而为了抵制源于官府和穷民的赔偿压力,广东典铺行业在光绪末年订立行规,大幅制定“各安天命,一概免赔”的免责条款,将原依道光二十三年(1843年)新条例及《粤东省例新纂》的失火、失窃比例赔偿,缩小为只有“自行失慎,确由该典自己起火,应照向章秉公办理”,而“被人连累,系出意外”“被盗抢劫,或偶遭兵燹风水等灾,事出非常”以及交货、交银自不留心被人拈去,“公议概不赔偿”。
所以,广东相关地方法规对律例的依违,或者说是否遵循从江浙省例改造的律例,与广东典当行业地域性的关系并不紧密。其所反映的不是中央与地方的矛盾,而是典商与典当人利益的衡平,避免“徇富商而苦累贫民”。简言之,包括《粤东省例》在内的地方规范之所以能成为条例的先声,是因为合理地分配了典当关系人的利益。在技术上看,省例赔偿按当额比例浮动(如“照当本银一两再赔一两”),而非确定的赔偿数额,也可兼顾不同区域的典当价格、市场物价和个案差异。从这个角度说,典当失火、失窃的省例通例,本身便在立法技术上包容了因地制宜的需求。各省在参照此例自定例以及条例修纂时,看似没有考虑到各地之别,实际处处皆可安放地方之宜。故律学家薛允升评价有关规则原理时称许道:“因典铺而推及于染店,因失火而类及于被窃,赔偿之法亦极平允,盖所以昭画一,息争讼也。此例文之最不可少者。”
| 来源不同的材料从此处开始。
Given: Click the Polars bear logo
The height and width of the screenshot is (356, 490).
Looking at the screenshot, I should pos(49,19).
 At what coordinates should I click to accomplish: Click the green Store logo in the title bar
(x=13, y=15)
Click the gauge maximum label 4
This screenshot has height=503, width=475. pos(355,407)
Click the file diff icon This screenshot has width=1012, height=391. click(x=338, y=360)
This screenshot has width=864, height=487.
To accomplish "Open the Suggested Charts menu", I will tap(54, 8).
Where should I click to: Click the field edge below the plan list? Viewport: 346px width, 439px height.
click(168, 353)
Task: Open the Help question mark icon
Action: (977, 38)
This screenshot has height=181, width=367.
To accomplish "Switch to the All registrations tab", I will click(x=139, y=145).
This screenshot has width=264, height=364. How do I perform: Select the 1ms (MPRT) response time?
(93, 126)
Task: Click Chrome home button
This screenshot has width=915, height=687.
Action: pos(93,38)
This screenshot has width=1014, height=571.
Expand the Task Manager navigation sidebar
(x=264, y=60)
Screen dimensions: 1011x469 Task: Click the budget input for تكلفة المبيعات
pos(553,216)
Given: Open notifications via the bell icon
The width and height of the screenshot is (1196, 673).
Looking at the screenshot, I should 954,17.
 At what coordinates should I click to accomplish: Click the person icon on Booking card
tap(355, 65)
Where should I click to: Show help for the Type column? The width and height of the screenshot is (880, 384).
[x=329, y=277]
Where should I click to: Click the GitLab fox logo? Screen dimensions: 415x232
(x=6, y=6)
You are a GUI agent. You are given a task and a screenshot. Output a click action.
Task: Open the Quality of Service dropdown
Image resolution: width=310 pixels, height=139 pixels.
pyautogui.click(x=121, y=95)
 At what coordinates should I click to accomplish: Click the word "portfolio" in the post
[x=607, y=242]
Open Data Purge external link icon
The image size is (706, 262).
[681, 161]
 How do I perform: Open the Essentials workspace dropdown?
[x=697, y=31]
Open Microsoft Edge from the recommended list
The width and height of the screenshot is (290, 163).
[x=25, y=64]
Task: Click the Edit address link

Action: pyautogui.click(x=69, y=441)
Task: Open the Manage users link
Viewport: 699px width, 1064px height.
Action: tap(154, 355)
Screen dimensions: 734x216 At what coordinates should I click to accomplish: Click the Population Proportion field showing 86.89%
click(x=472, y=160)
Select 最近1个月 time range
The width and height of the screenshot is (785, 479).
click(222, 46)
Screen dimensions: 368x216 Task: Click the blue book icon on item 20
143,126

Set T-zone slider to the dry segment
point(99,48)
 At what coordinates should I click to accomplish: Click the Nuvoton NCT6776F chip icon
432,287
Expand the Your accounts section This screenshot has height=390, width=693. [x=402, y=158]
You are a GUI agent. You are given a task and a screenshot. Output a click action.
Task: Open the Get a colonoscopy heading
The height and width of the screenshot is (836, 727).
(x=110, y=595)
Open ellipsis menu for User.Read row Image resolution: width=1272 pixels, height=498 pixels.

总之,清代省例的因地制宜,并不等同于必然与中央立法存在规范文本上的差异,而是指适合本地之用的实用效果和文化认同。在规范表达上,《粤东省例》追赔典当物灭失规则之于律文可谓有抵触之虞;但在价值评价上,《粤东省例》却修复了律文的内生缺陷,增强了律例实际应用的可行性,使律文原本不通之处得到替换和疏浚,即“变中有通”。 (作者单位:清华大学)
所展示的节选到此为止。